Aim: Rewrite the records from the line with "Task: Click the" up to and including the last line of the records, replacing "screenshot" with "image" and changing nothing else. Leave the pictures out.

Listed entries:
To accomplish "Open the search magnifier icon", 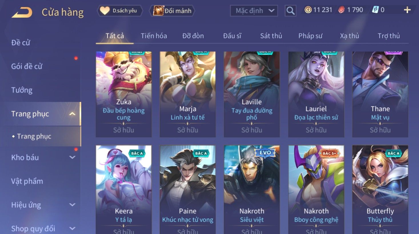I will 290,11.
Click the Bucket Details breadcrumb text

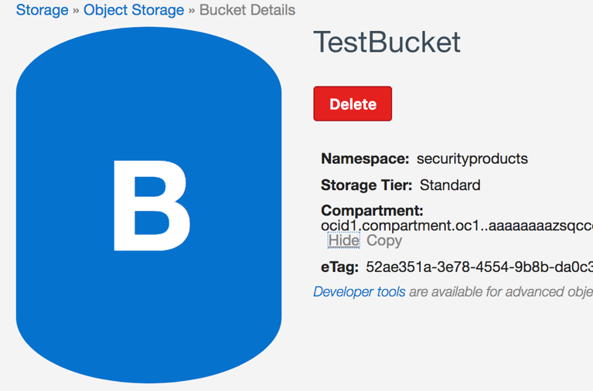coord(247,11)

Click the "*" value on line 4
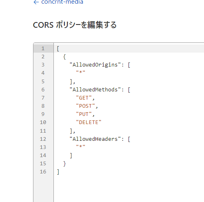81,72
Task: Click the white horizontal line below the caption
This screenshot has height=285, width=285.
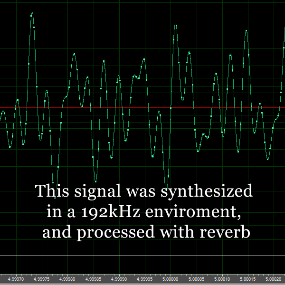Action: point(143,256)
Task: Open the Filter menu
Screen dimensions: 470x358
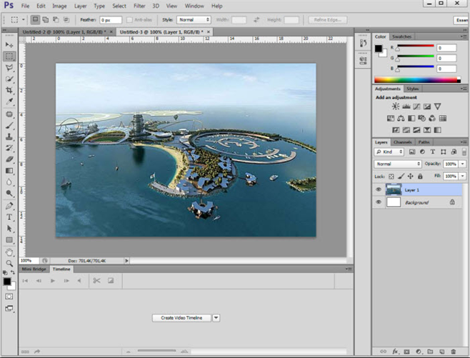Action: tap(139, 6)
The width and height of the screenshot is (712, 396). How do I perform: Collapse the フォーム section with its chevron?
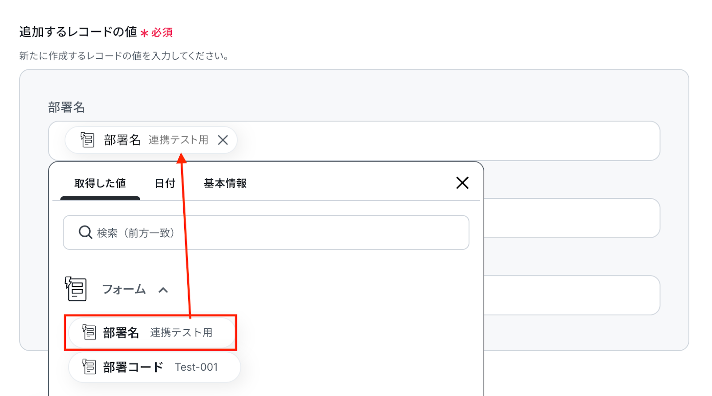click(163, 290)
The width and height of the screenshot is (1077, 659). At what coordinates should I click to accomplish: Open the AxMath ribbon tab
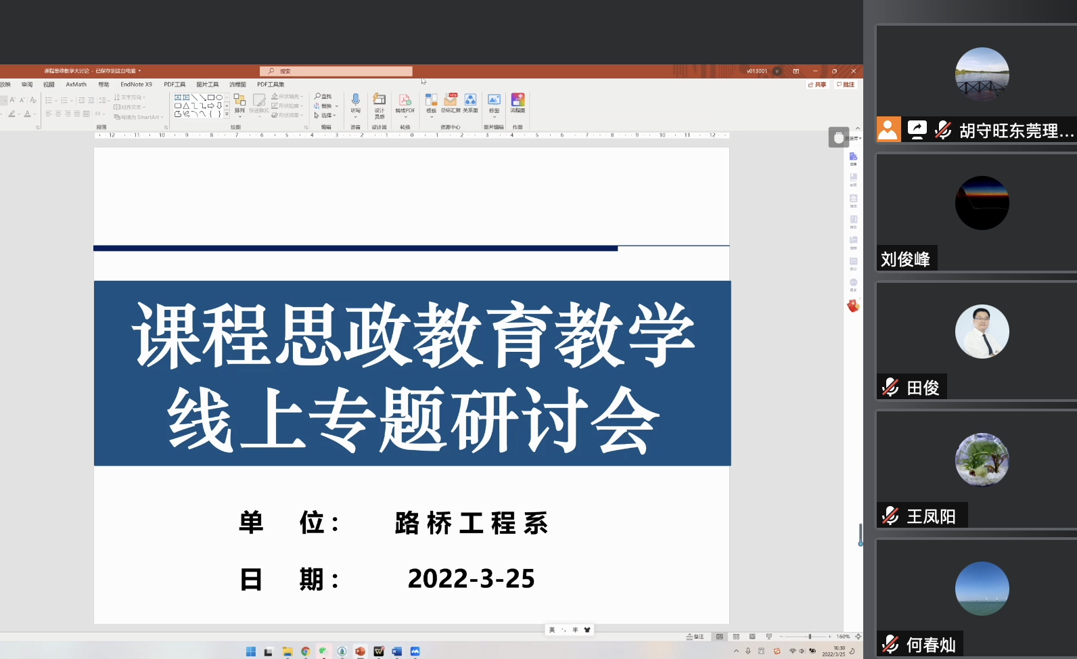click(x=76, y=85)
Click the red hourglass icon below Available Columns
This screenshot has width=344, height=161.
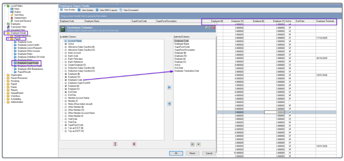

In response:
Task: Click the white horizontal line below the caption
This image has height=285, width=285.
Action: point(143,256)
Task: Open the Filter menu
Screen dimensions: 470x358
Action: tap(139, 6)
The width and height of the image is (712, 396). How do I perform: Collapse the フォーム section with its chevron?
click(163, 290)
The width and height of the image is (1077, 659). At what coordinates should I click to accomplish: Open the AxMath ribbon tab
click(x=76, y=85)
Click the red hourglass icon below Available Columns
This image has width=344, height=161.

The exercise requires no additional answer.